Data below:

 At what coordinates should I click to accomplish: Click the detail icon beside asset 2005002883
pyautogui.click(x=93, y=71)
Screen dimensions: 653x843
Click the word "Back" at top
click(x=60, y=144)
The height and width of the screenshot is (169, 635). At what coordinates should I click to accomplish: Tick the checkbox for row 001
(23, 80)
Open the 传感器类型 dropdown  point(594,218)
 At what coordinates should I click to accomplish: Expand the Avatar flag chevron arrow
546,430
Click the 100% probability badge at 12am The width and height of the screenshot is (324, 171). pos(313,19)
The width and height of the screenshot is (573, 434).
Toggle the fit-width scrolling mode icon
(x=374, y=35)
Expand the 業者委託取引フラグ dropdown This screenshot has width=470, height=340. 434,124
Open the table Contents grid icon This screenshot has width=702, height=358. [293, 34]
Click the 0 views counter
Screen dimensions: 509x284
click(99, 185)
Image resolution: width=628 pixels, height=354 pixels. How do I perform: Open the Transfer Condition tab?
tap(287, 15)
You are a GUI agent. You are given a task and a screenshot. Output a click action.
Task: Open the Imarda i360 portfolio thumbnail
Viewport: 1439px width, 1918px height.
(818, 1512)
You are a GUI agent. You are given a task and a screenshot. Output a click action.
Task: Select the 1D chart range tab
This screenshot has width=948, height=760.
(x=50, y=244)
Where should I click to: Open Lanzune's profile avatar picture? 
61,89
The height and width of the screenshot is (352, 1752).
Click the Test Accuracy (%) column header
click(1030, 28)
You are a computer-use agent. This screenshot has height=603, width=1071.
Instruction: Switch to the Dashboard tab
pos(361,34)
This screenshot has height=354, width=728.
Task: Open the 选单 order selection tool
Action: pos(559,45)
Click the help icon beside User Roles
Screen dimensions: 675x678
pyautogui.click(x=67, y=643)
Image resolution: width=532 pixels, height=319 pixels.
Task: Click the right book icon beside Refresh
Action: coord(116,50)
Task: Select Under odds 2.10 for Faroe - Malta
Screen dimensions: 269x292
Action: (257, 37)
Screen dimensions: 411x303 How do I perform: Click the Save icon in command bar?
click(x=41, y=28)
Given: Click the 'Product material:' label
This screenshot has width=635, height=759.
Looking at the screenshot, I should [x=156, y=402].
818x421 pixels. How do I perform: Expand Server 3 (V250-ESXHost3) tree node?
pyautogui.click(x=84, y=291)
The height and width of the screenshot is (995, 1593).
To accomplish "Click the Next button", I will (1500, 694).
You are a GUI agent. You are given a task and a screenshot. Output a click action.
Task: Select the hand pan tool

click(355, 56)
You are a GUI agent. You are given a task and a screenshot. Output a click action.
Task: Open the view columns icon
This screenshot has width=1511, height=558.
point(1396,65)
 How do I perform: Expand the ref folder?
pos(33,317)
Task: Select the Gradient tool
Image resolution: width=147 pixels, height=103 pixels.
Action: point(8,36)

End of Data.

[Requirement]:
The output must reproduce the whole listing without a single change.

[Written reply]:
 At what coordinates should I click to accomplish: Click the detail icon beside asset 2005002883
pyautogui.click(x=93, y=71)
Screen dimensions: 653x843
Click the word "Back" at top
click(x=60, y=144)
The height and width of the screenshot is (169, 635). At what coordinates should I click to accomplish: Tick the checkbox for row 001
(23, 80)
Open the 传感器类型 dropdown  point(594,218)
 At what coordinates should I click to accomplish: Expand the Avatar flag chevron arrow
546,430
Click the 100% probability badge at 12am The width and height of the screenshot is (324, 171). pos(313,19)
The width and height of the screenshot is (573, 434).
Toggle the fit-width scrolling mode icon
(x=374, y=35)
Expand the 業者委託取引フラグ dropdown This screenshot has width=470, height=340. 434,124
Open the table Contents grid icon This screenshot has width=702, height=358. [293, 34]
Click the 0 views counter
Screen dimensions: 509x284
click(99, 185)
Image resolution: width=628 pixels, height=354 pixels. How do I perform: Open the Transfer Condition tab?
tap(287, 15)
You are a GUI agent. You are given a task and a screenshot. Output a click action.
Task: Open the Imarda i360 portfolio thumbnail
Viewport: 1439px width, 1918px height.
(818, 1512)
You are a GUI agent. You are given a task and a screenshot. Output a click action.
Task: Select the 1D chart range tab
This screenshot has width=948, height=760.
(x=50, y=244)
Where should I click to: Open Lanzune's profile avatar picture? 
61,89
The height and width of the screenshot is (352, 1752).
Click the Test Accuracy (%) column header
click(1030, 28)
You are a computer-use agent. This screenshot has height=603, width=1071.
Instruction: Switch to the Dashboard tab
pos(361,34)
This screenshot has height=354, width=728.
Task: Open the 选单 order selection tool
Action: pos(559,45)
Click the help icon beside User Roles
Screen dimensions: 675x678
pyautogui.click(x=67, y=643)
Image resolution: width=532 pixels, height=319 pixels.
Task: Click the right book icon beside Refresh
Action: coord(116,50)
Task: Select Under odds 2.10 for Faroe - Malta
Screen dimensions: 269x292
Action: (257, 37)
Screen dimensions: 411x303 How do I perform: Click the Save icon in command bar?
click(x=41, y=28)
Given: Click the 'Product material:' label
This screenshot has width=635, height=759.
Looking at the screenshot, I should [x=156, y=402].
818x421 pixels. How do I perform: Expand Server 3 (V250-ESXHost3) tree node?
pyautogui.click(x=84, y=291)
The height and width of the screenshot is (995, 1593).
To accomplish "Click the Next button", I will (1500, 694).
You are a GUI agent. You are given a task and a screenshot. Output a click action.
Task: Select the hand pan tool

click(355, 56)
You are a GUI agent. You are given a task and a screenshot. Output a click action.
Task: Open the view columns icon
This screenshot has width=1511, height=558.
point(1396,65)
 How do I perform: Expand the ref folder?
pos(33,317)
Task: Select the Gradient tool
Image resolution: width=147 pixels, height=103 pixels.
Action: point(8,36)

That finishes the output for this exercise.